Una de las novedades legislativas de este año 2015, que pronto dejaremos atrás, ha sido la denominada “Ley de segunda oportunidad”, que entró en vigor el pasado mes de julio y que pretende dar opciones a pequeños empresarios y particulares que fracasaron en sus negocios para poder “limpiar” sus deudas “volver a la circulación”.

Seguidamente pasamos a enumerar los aspectos más importantes de esta norma, como quién puede acogerse a esta Ley, qué requisitos se deben cumplir y cuál será el resultado después de un procedimiento al que ya han decidido acogerse muchos de nuestros clientes.

REQUISITOS Y PROCEDIMIENTO:

• En primer lugar, la Ley está dirigida a profesionales por cuenta propia que, fruto de un fracaso empresarial, arrastran deudas a nivel personal que, en la mayoría de ocasiones, no les permiten acometer nuevos proyectos o continuar con normalidad su actividad profesional.

• El procedimiento consiste, en primer lugar, en que el deudor, con el asesoramiento de sus abogados, trate de llegar a un acuerdo con sus acreedores. Este procedimiento será tutelado por el juez, pudiendo el deudor liquidar los bienes de los que disponga para abonar sus deudas, la cual cosa puede hacerse, por ejemplo, pactando un calendario de pagos.

• Tratándose de un procedimiento tutelado por el Juzgado, el deudor puede solicitar la ayuda de un mediador concursal que tratará de facilitar el acuerdo con los acreedores. Si el acuerdo no fuera posible, el abogado del deudor y el mediador podrán solicitar al Juzgado la declaración de concurso voluntario de acreedores.

Declarado el concurso voluntario de acreedores, el juez puede exonerar al deudor de sus deudas, siempre que se cumplan dos requisitos: Primero, que se acredite que no dispone de bienes para pagar a sus acreedores y, en segundo lugar, que haya demostrado “buena fe”.
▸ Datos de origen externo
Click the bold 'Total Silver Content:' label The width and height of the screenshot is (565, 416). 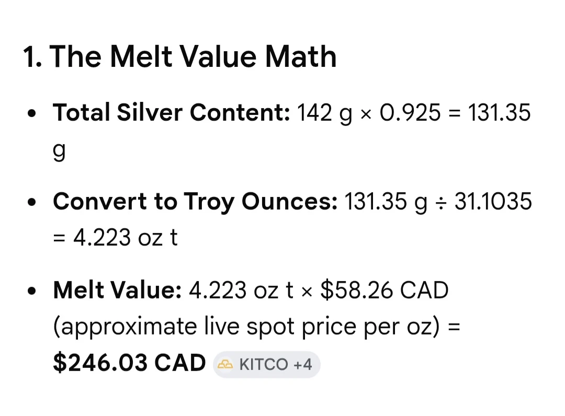pos(171,112)
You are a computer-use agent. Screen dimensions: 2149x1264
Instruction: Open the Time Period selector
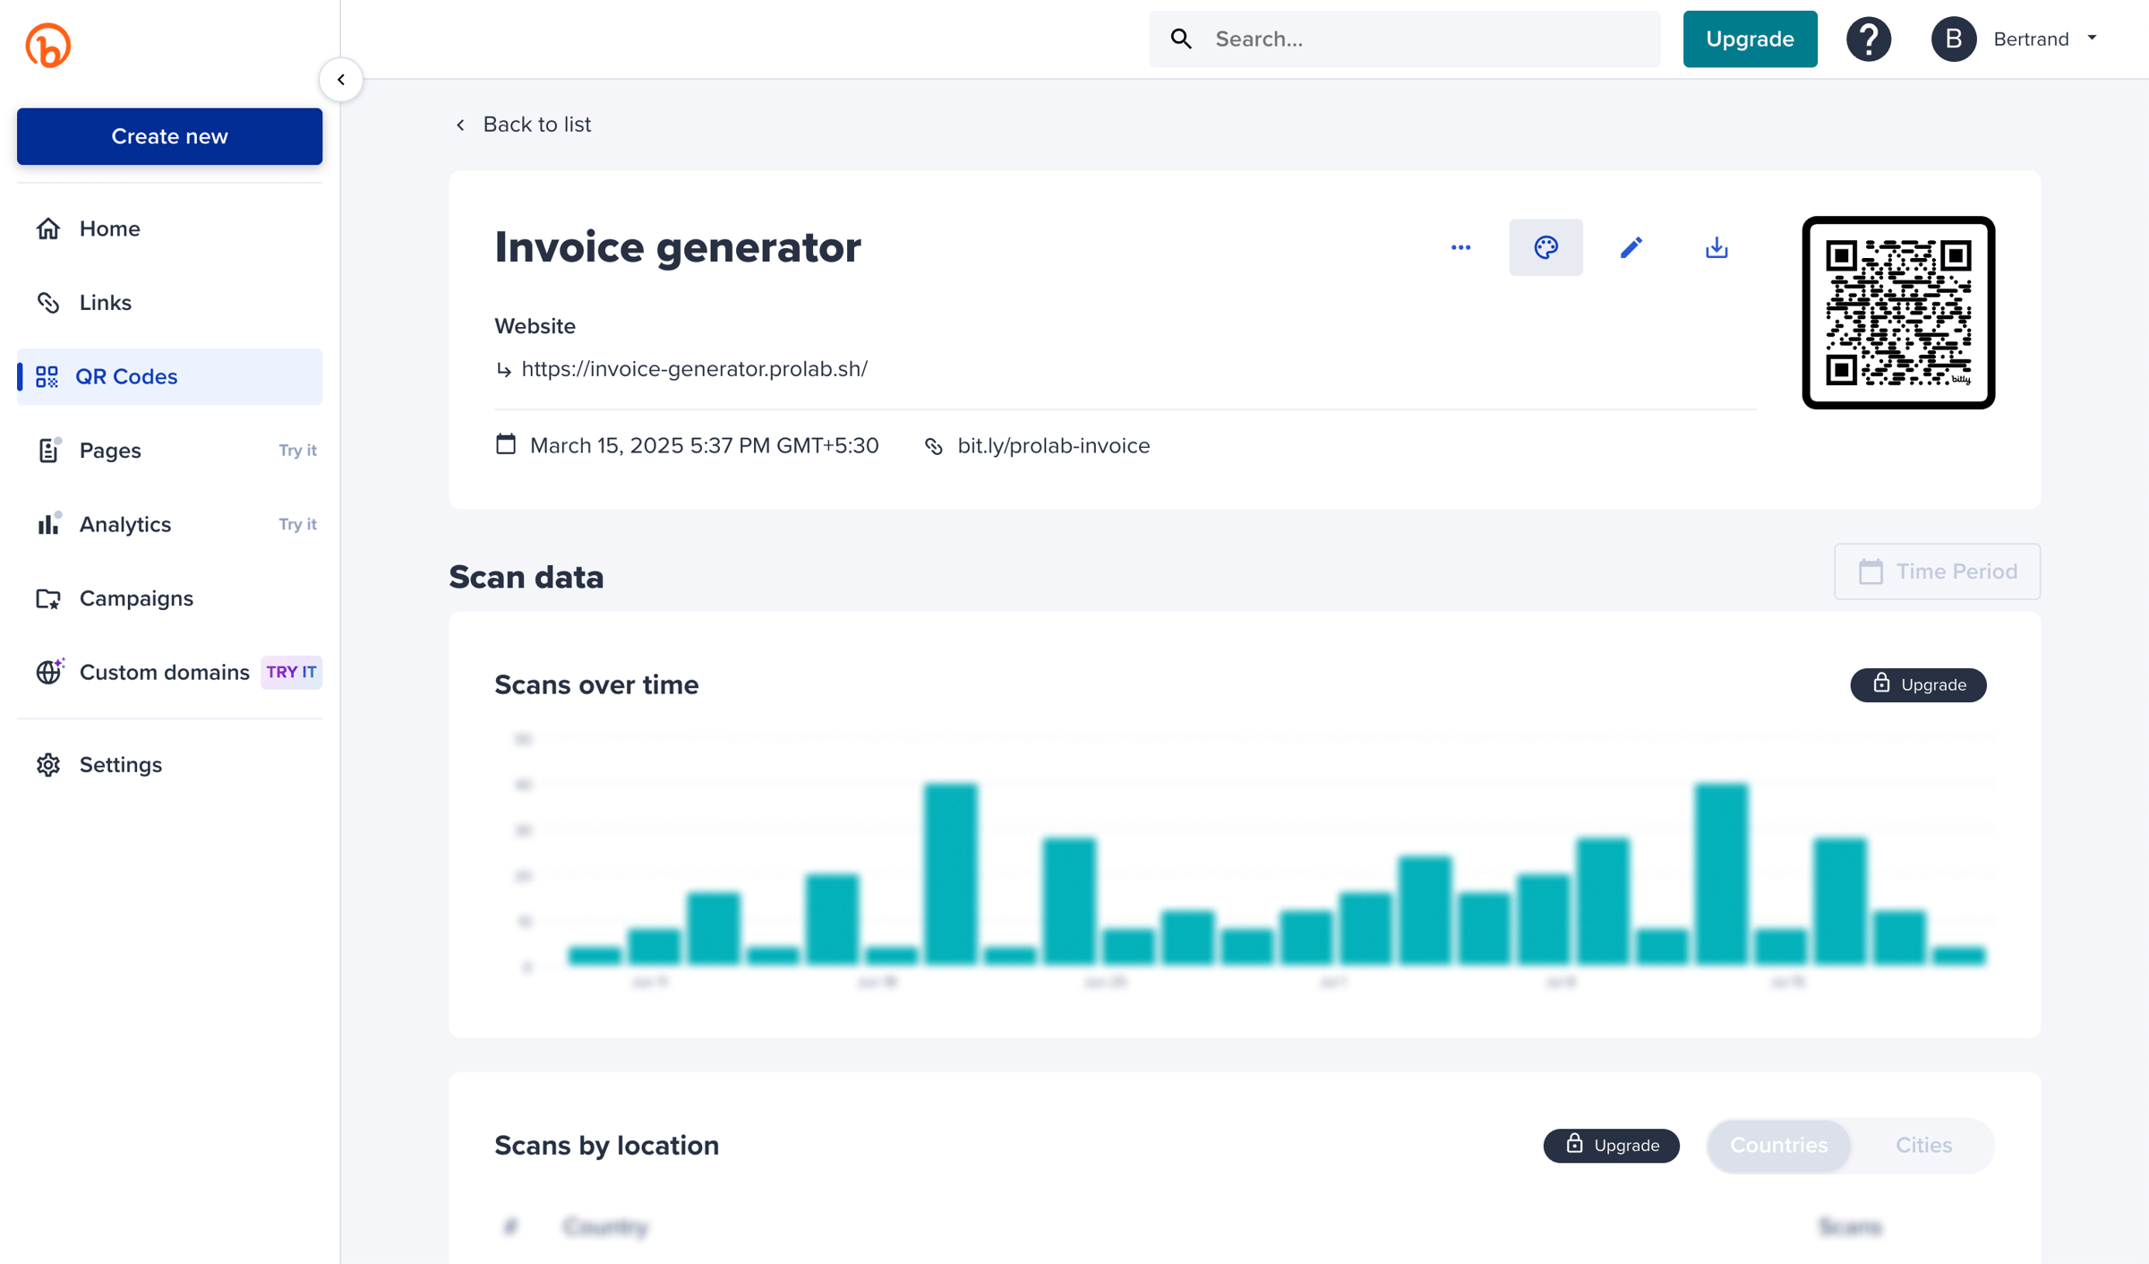point(1937,572)
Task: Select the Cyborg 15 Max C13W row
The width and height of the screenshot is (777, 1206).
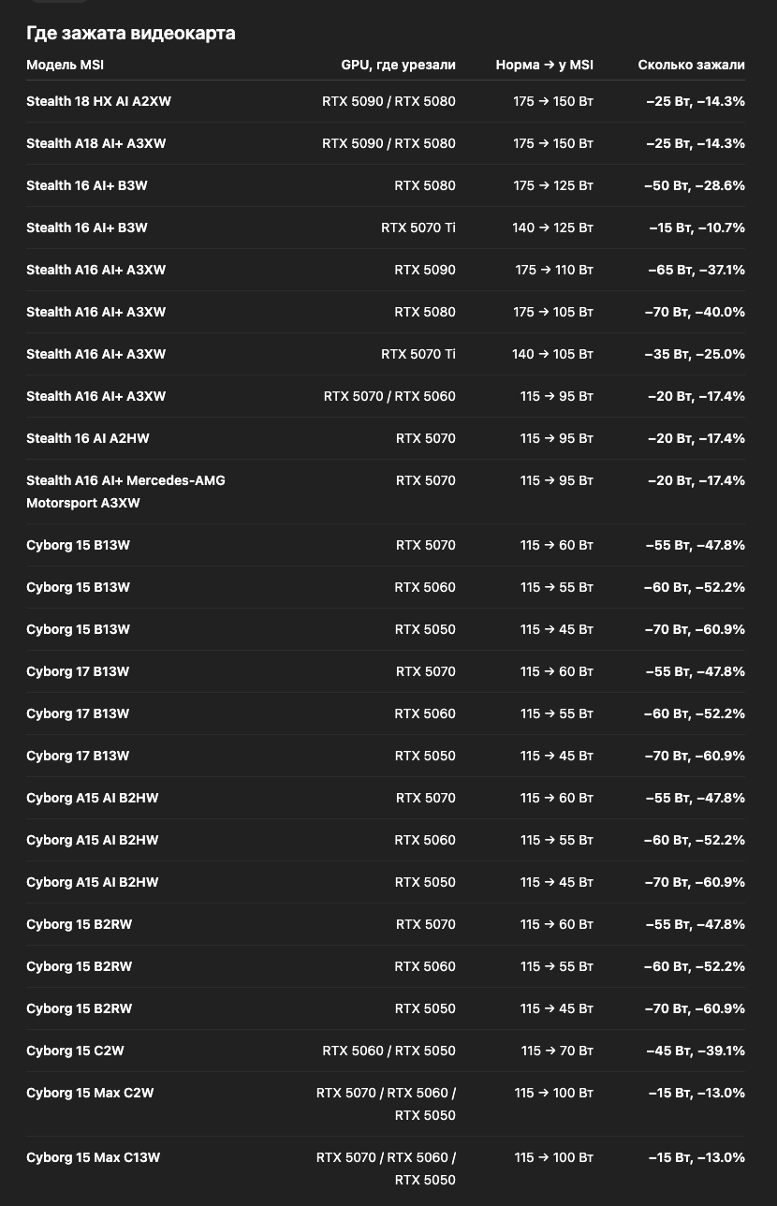Action: click(x=386, y=1169)

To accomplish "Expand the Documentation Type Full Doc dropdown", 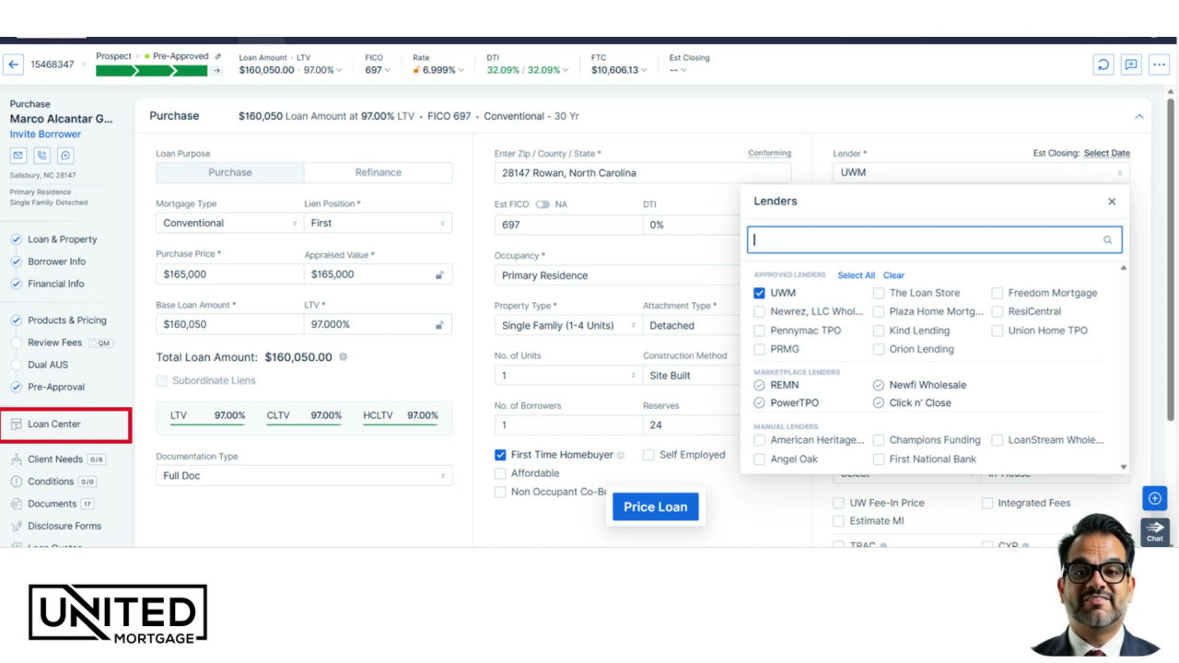I will 304,476.

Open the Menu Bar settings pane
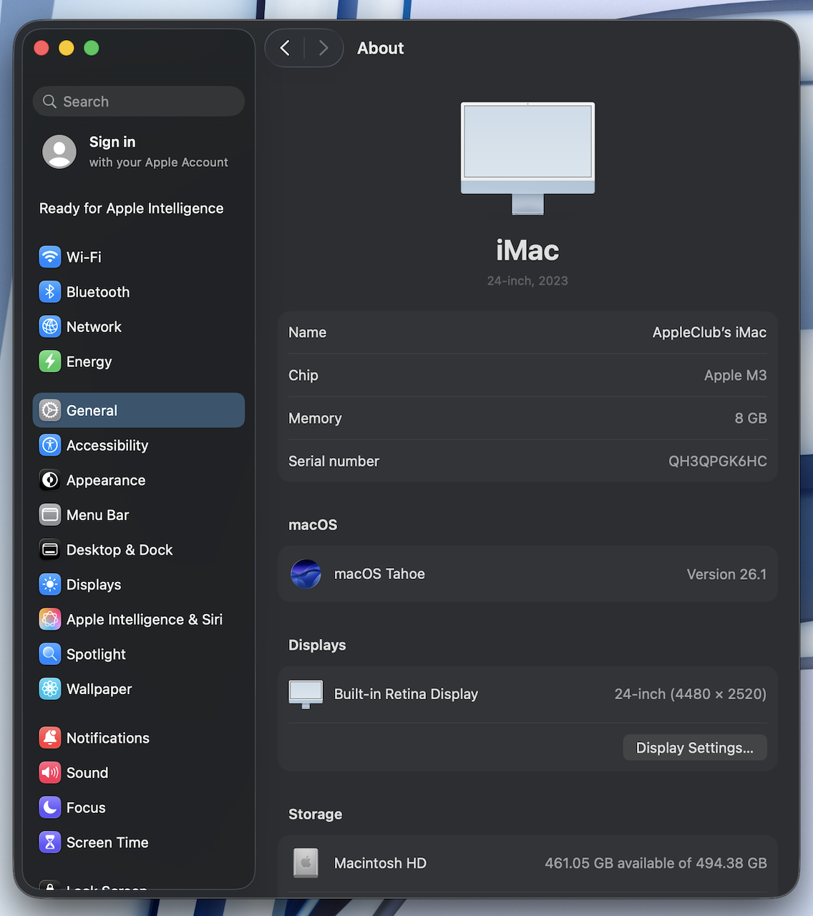click(97, 515)
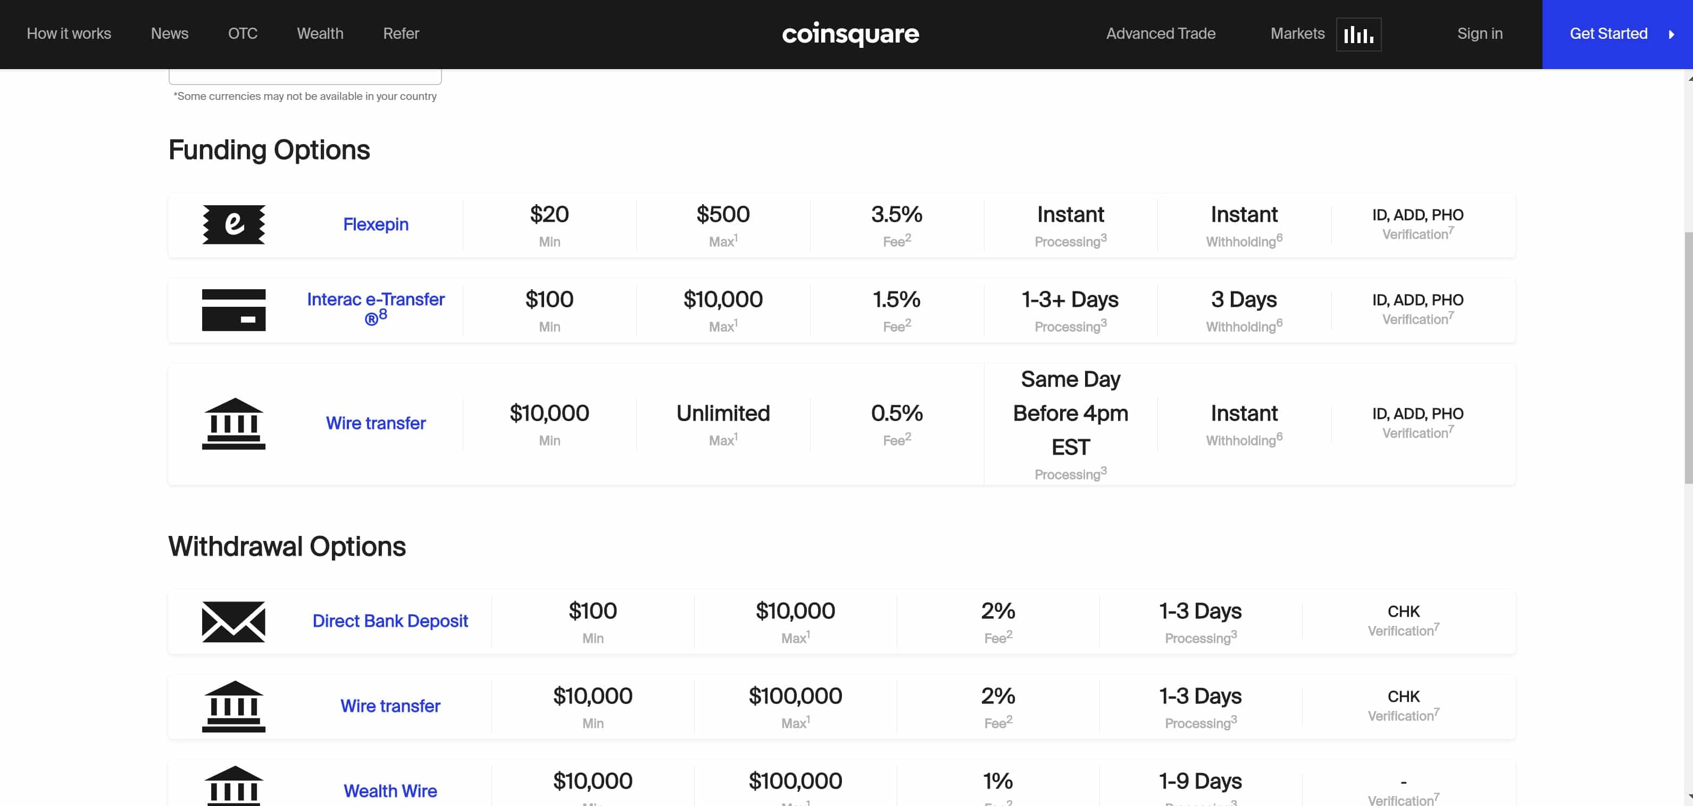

• ¿En qué consiste la “buena fe”? Para que el juzgado considere que existe buena fe, deben darse las siguientes condiciones:

– Que antes de acudir al concurso se haya intentado un acuerdo con los acreedores.

Que no haya sido declarado culpable en un concurso de acreedores.

– Que, en los 10 años anteriores de la petición del concurso, el deudor no se haya beneficiado ya de la Ley de segunda oportunidad, ni haya sido condenado por delitos contra los derechos de los trabajadores, contra la hacienda pública, contra el patrimonio, contra el orden socioeconómico o por falsedad documental.

– Que en los cuatro años anteriores a la solicitud de concurso, el deudor no haya rechazado una oferta de empleo “adecuada a su capacidad”.

¿ME LIBERARÉ DE TODAS LAS DEUDAS?

No de todas. Cuando la Ley establece las deudas que pueden ser exoneradas se exceptúan los “créditos de derecho público y los créditos por alimentos”.

Por tanto, estamos hablando de que al deudor se le puede exonerar del pago de los denominados créditos ordinarios pero, sin embargo, seguirá obligado al pago de las deudas que pueda tener con la Agencia Tributaria y/o la Seguridad Social, así como a las pensiones de alimentos fijadas por el juzgado a favor de familiares, por ejemplo, a raíz de un procedimiento de divorcio.

En definitiva, hablamos de un procedimiento de gran interés, sobre todo para aquellas personas que hayan pasado por el procedimiento concursal de su empresa y, derivado del mismo, mantengan deudas de la compañía a nivel personal, en calidad de garantes o avalistas, y no dispongan de patrimonio para hacer frente a ellas.

Esta situación comporta que estén muy limitados a la hora de emprender nuevos proyectos, por lo que despachos de abogados como COLORADO & DE ROA estamos acometiendo en la actualidad gran cantidad de procedimientos de este tipo, con el objeto de remediar esa situación.